Une étude internationale met en garde contre les maladies des gencives, en particulier la parodontite, qui ne seraient pas uniquement un problème bucco-dentaire localisé, mais pourraient également aggraver les maladies chroniques du foie, comme la cirrhose.
Menée par des chercheurs de l’université de Jilin en Chine, l’étude indique que des gestes simples tels que le brossage des dents, l’utilisation du fil dentaire et des visites régulières chez le dentiste pourraient jouer un rôle clé dans la prévention de complications graves, notamment la détérioration hépatique, selon les résultats publiés mercredi dans la revue eGastroenterology.
Les maladies des gencives
Les maladies des gencives, et en particulier la parodontite chronique, sont des inflammations causées par une infection bactérienne des tissus qui soutiennent les dents. Elles sont parmi les affections les plus répandues dans le monde, et leur gravité augmente avec l’âge, le tabagisme et une mauvaise hygiène bucco-dentaire.
La parodontite survient lorsque l’inflammation des gencives persiste, provoquant la destruction des tissus et des os qui maintiennent les dents en place. Sans traitement, elle peut entraîner un recul des gencives et la perte des dents. Elle est principalement due à l’accumulation de bactéries dans la bouche. Les symptômes courants incluent le saignement des gencives, la mauvaise haleine et la sensibilité dentaire. Sans prise en charge, la maladie peut évoluer rapidement, nécessitant une intervention médicale pour éviter des pertes dentaires sévères.
Lien entre maladies des gencives et atteintes hépatiques
Les chercheurs ont introduit le concept de l’axe bouche–intestin–foie, qui décrit le lien entre les bactéries buccales, le microbiote intestinal et la fonction hépatique. Ces bactéries peuvent migrer vers le système digestif ou le sang lors d’activités quotidiennes comme mâcher ou se brosser les dents, provoquant un déséquilibre microbien, une perméabilité intestinale accrue, et donc le passage de toxines vers le foie, entraînant inflammation et fibrose hépatique.
L’étude montre que les bactéries buccales pourraient aggraver la stéatohépatite métabolique, une maladie hépatique liée au métabolisme, et ont même été détectées dans les tissus hépatiques. L’inflammation chronique des gencives favorise également la production de cytokines inflammatoires, qui contribuent au développement des maladies du foie.
Les données cliniques appuient ce lien : les patients atteints de cirrhose présentent une santé bucco-dentaire plus dégradée, avec une érosion gingivale accrue et une perte osseuse dentaire plus fréquente. Chez les patients en attente de greffe de foie, le taux de parodontite atteint 72 %.

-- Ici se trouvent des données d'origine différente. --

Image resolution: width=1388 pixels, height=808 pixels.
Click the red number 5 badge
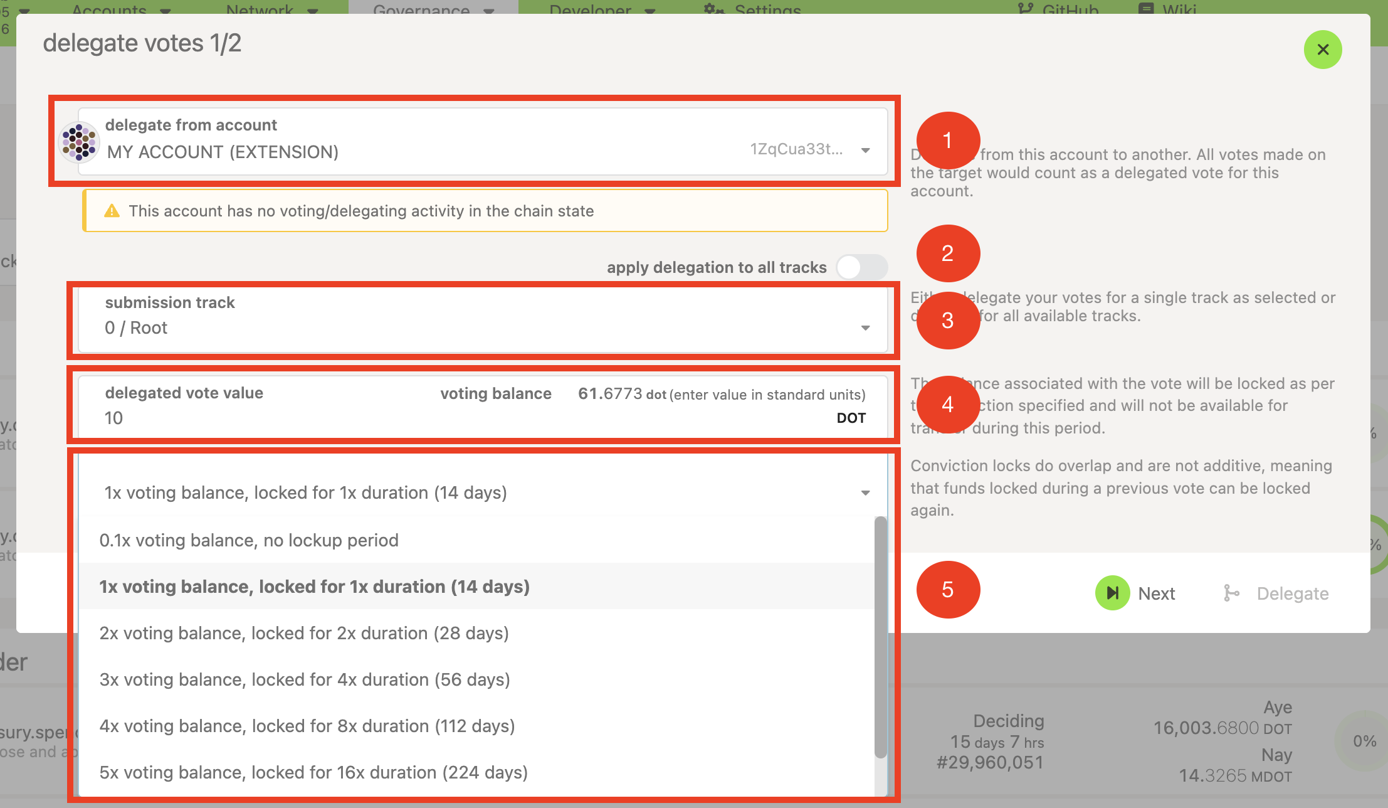[x=947, y=590]
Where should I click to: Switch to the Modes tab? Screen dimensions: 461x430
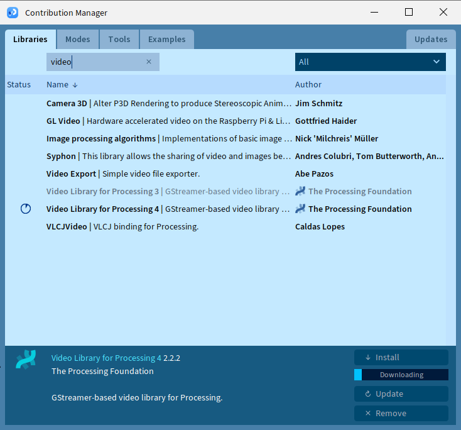click(x=78, y=39)
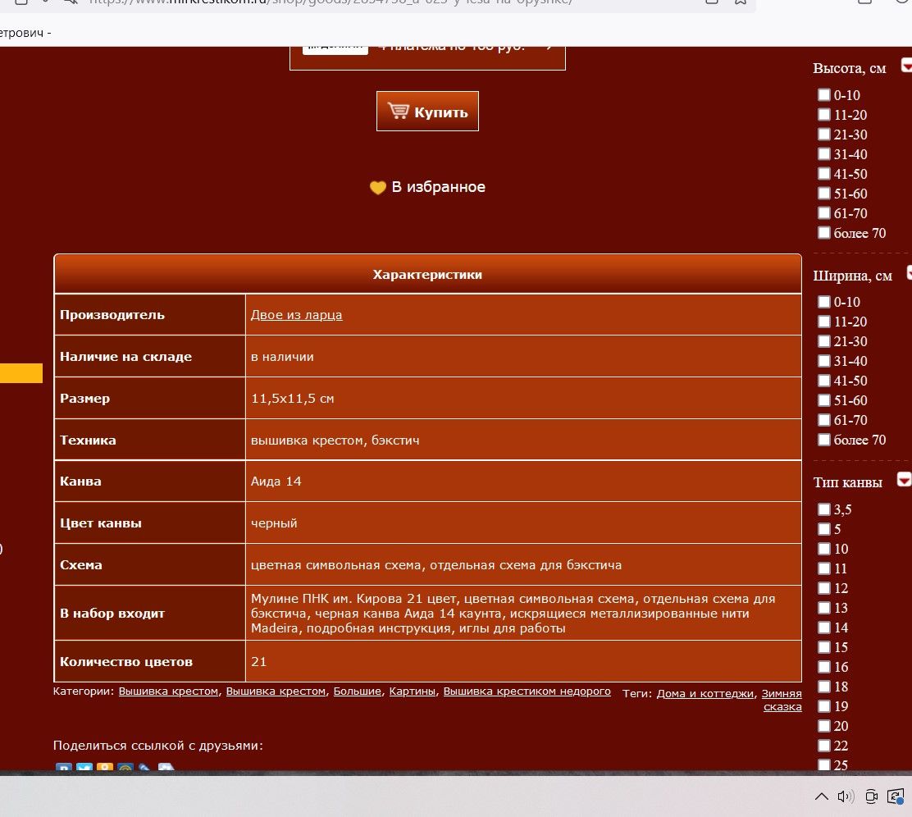Click the Windows Update tray icon
The height and width of the screenshot is (817, 912).
pyautogui.click(x=896, y=796)
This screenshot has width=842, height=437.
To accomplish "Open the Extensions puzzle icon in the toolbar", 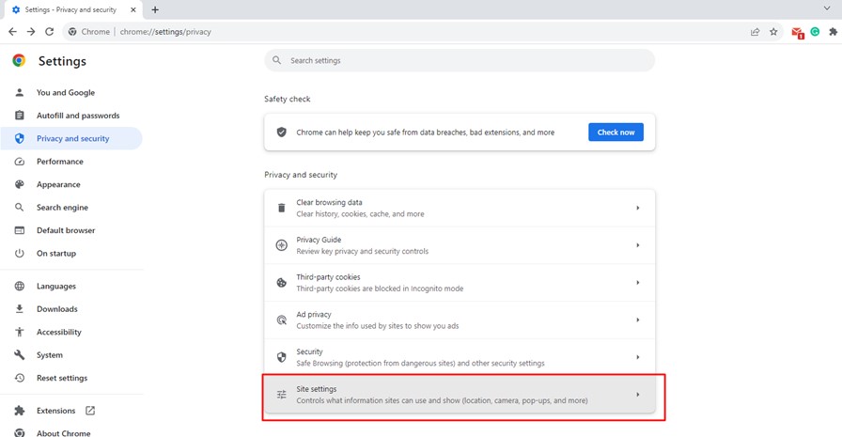I will [x=834, y=31].
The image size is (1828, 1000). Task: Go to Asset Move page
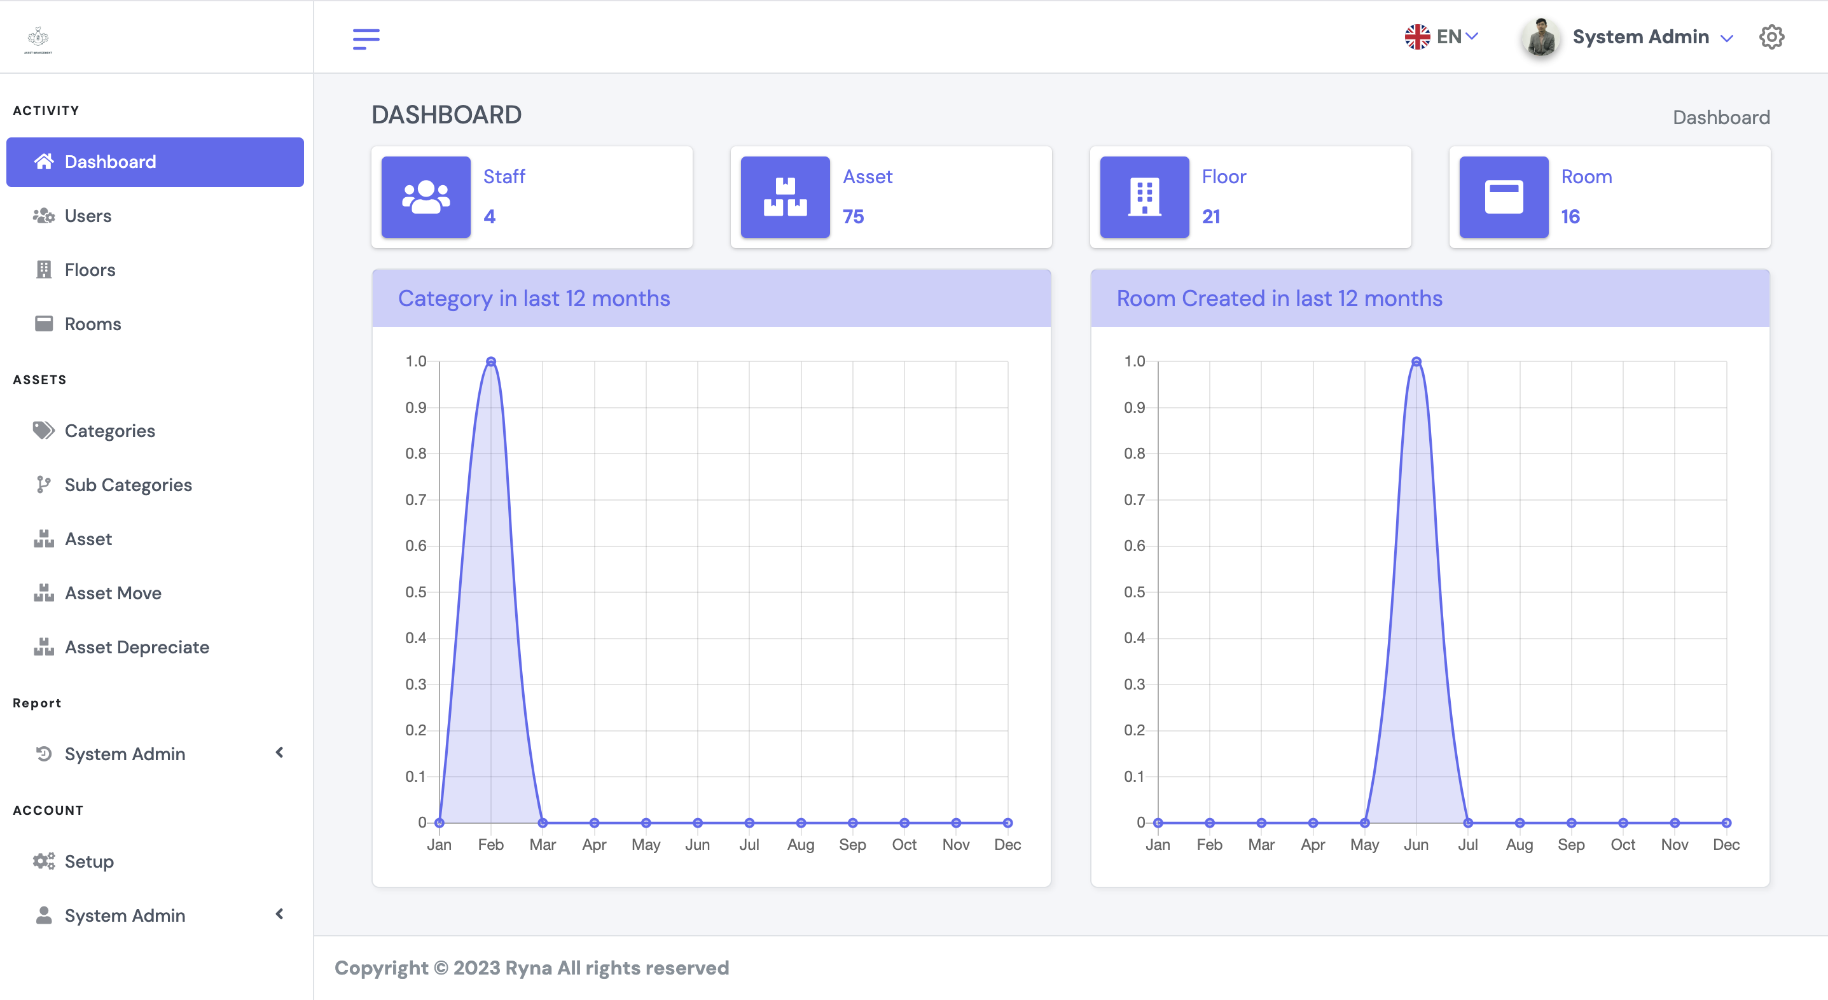[x=113, y=593]
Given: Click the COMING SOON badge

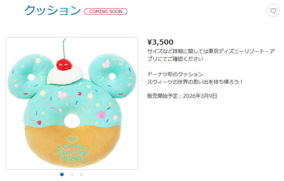Looking at the screenshot, I should (x=106, y=11).
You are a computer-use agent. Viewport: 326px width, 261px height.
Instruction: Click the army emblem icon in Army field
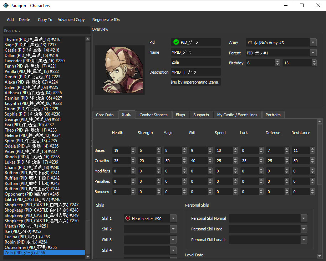[250, 43]
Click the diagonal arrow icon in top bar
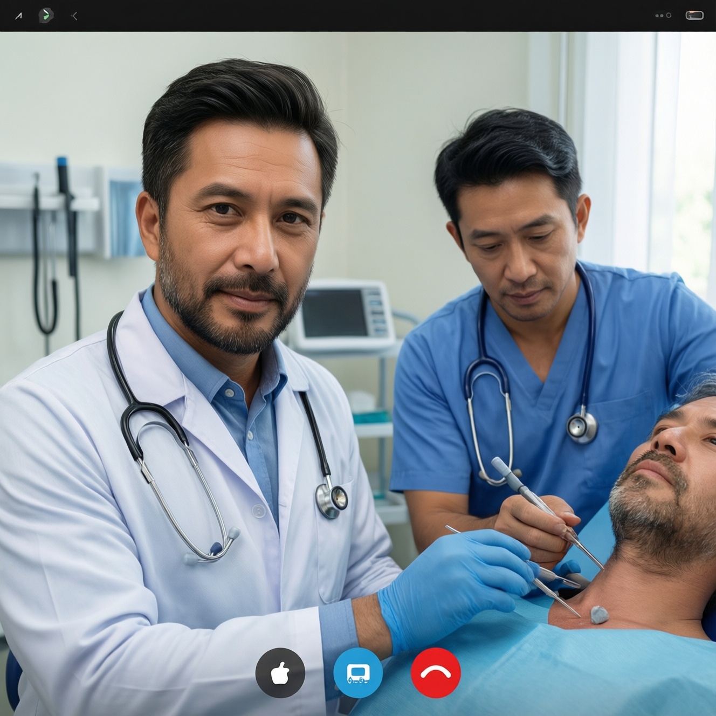The height and width of the screenshot is (716, 716). 19,16
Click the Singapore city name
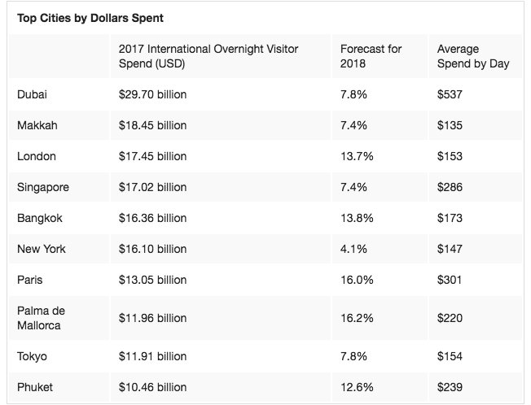 click(43, 187)
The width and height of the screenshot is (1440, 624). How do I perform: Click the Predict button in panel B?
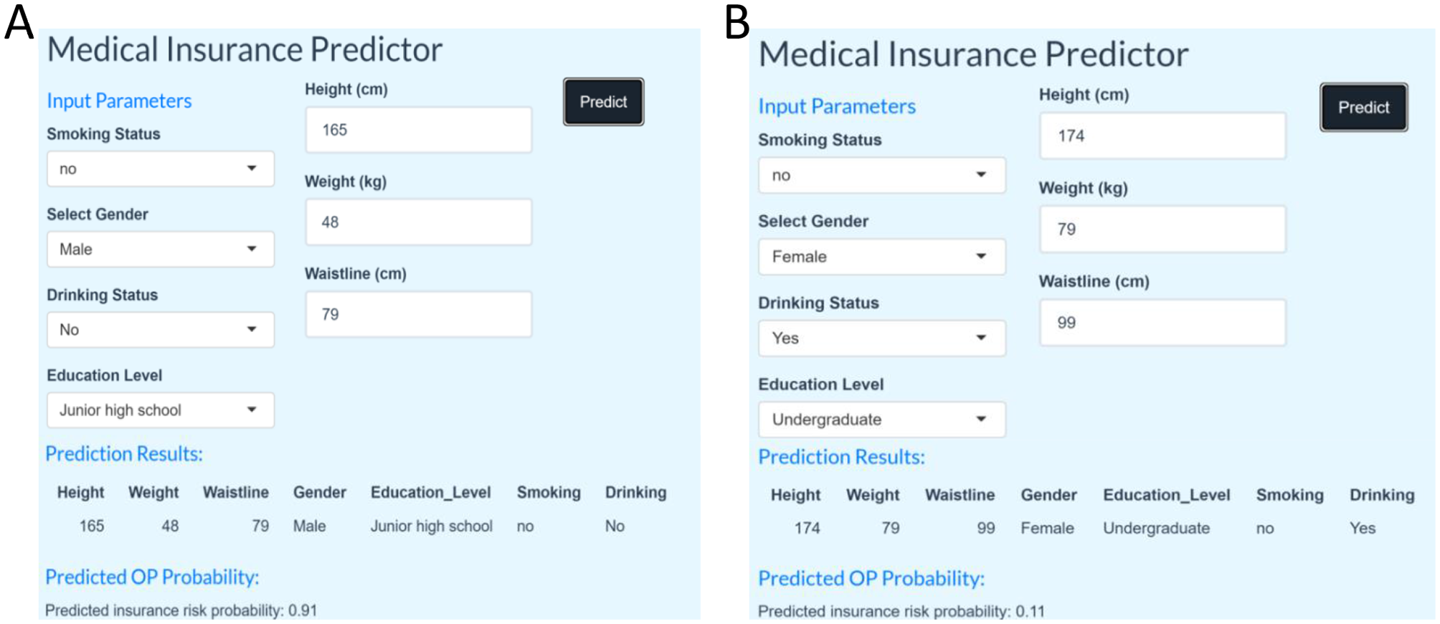(1362, 107)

Dans une étude clinique, le traitement des maladies des gencives a entraîné une amélioration temporaire des enzymes hépatiques, renforçant l’hypothèse d’un lien entre santé buccale et fonctions hépatiques.
Les chercheurs soulignent la nécessité d’une approche médicale intégrée, impliquant une collaboration entre hépatologues et dentistes, afin d’assurer une prise en charge globale des patients. Si ces résultats sont confirmés par des études plus larges, le traitement de la parodontite pourrait devenir un élément clé de la prise en charge des maladies chroniques du foie.